Projeto de reestruturação dos cartórios volta a Alego com texto original

Projeto retornou à Casa com texto original, sem emedas propostas antes

Proposto pelo Tribunal de Justiça do Estado de Goiás (TJ-GO), projeto dos cartórios retorna à Assembleia Legislativa com a redação original. O texto propõe reestruturação dos cartórios goianos, com o objetivo de melhorar os serviços prestados à população.

Discutida na Assembleia desde novembro de 2017, a proposta foi alvo de polêmica em junho deste ano, depois de receber emendas por parlamentares – o que desagradou o Poder Judiciário.

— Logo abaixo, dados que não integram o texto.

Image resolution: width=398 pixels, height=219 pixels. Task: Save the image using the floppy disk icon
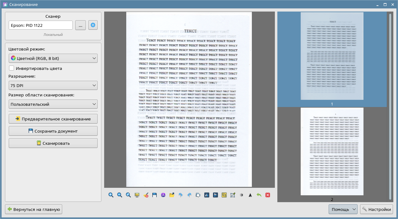coord(155,195)
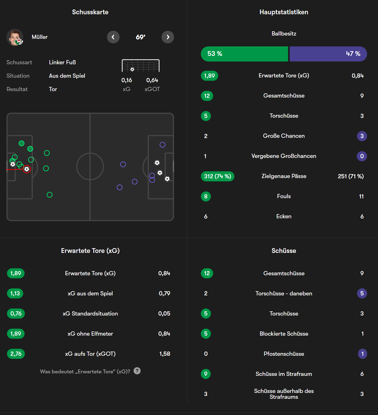Viewport: 378px width, 415px height.
Task: Select the topmost purple shot circle on pitch
Action: coord(162,145)
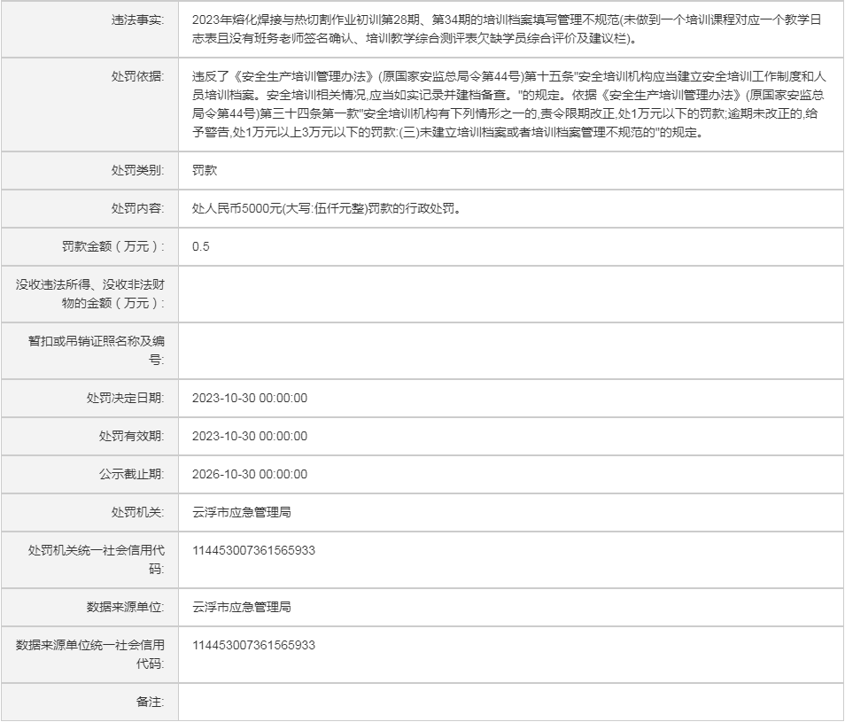Viewport: 845px width, 722px height.
Task: Click 云浮市应急管理局 in the 数据来源单位 row
Action: pos(242,607)
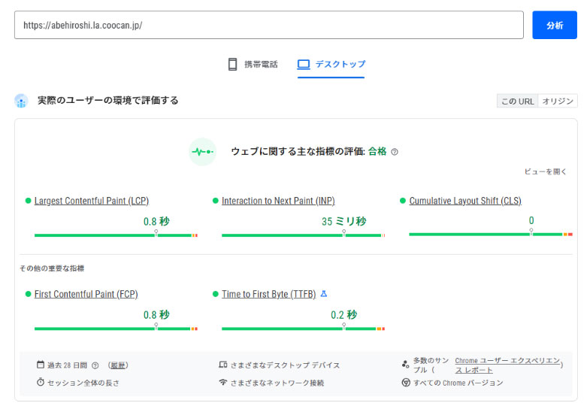587x409 pixels.
Task: Click the web vitals pulse icon
Action: pos(202,152)
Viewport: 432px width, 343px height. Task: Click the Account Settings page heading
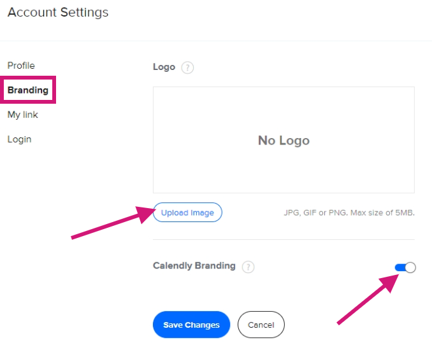(x=58, y=12)
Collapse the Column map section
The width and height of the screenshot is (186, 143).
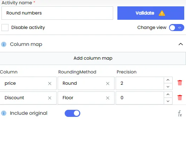tap(181, 44)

Originalmente, a proposta previa criação de 40 novos cartórios e desmembramento de outros 43. Os últimos seriam distribuídos em Goiânia, Senador Canedo e nas comarcas de entrância intermediária. As emendas propunham manter a estrutura dos cartórios e as mudanças só serem feitas quando os atuais titulares dos cartórios se aposentarem ou morrerem.

Parlamentares

Foto: Divulgação

Neste mês, o TJ-GO retornou com o projeto, agora sem as emendas. O presidente da Comissão de Constituição, Justiça e Redação (CCJ) na Alego, Álvaro Guimarães (DEM), disse que ainda não teve acesso à redação do projeto para avaliá-lo.

Guimarães, no entanto, considera que os parlamentares podem aceitar a proposta como está desta vez, porque o contexto político é outro. “Quando foi negada a aprovação, a eleição ainda não tinha acontecido, agora acabou e pode ser que ela seja aprovada”, considerou.

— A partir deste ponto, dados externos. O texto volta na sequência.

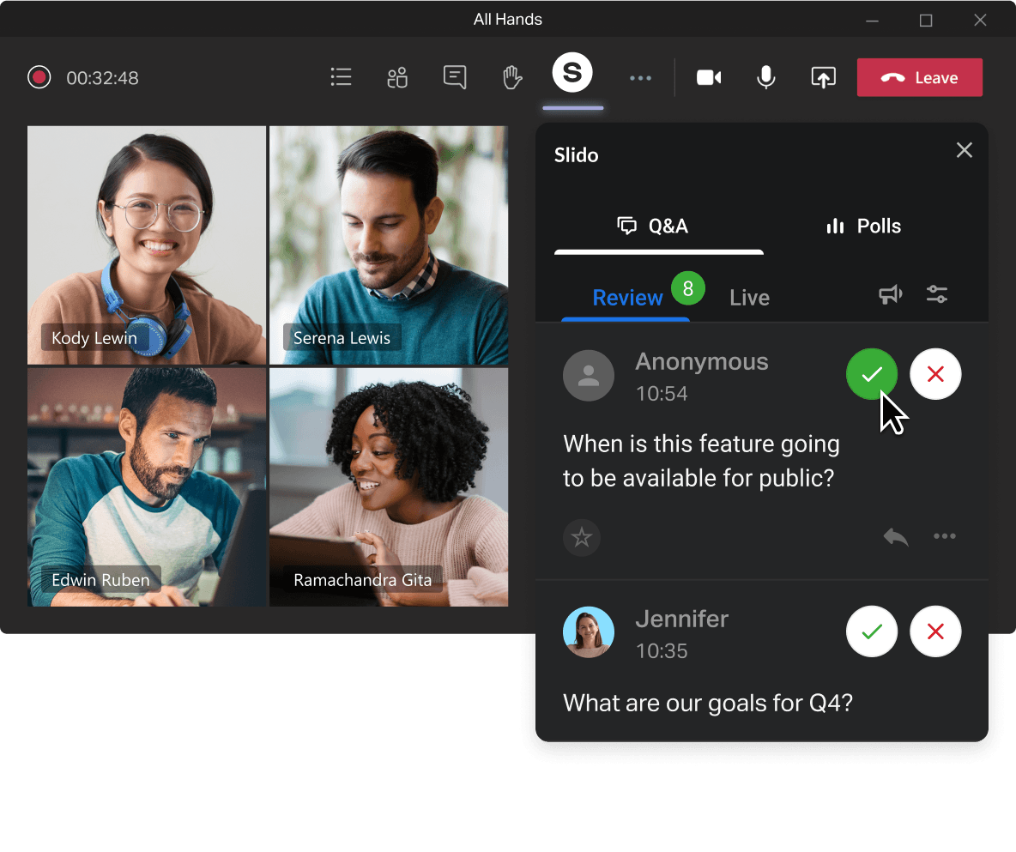Star the Anonymous question
Screen dimensions: 1016x852
582,537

Já Lincoln Tejota (PROS) acha que esse fim de ano não é muito apropriado para aprovar pautas que são alvo de muitas discussões como esta. Mas diz que está à disposição e que quer trabalhar para aprovar.

Foto: Divulgação

Tejota ainda considerou que não há de ter muito alarde sobre o retorno do texto. “É próprio do judiciário mandar o projeto novamente e vai seguir o ritmo normal, vamos discutir com o judiciário e com a população”, afirmou.

Para ele, “cabe à Assembleia avaliar, discutir esse processo e buscar, dentro da realidade que o Estado está, saber se vai dar prosseguimento ou não a esse projeto”. E reiterou que o TJ-GO tem autonomia financeira e administrativa.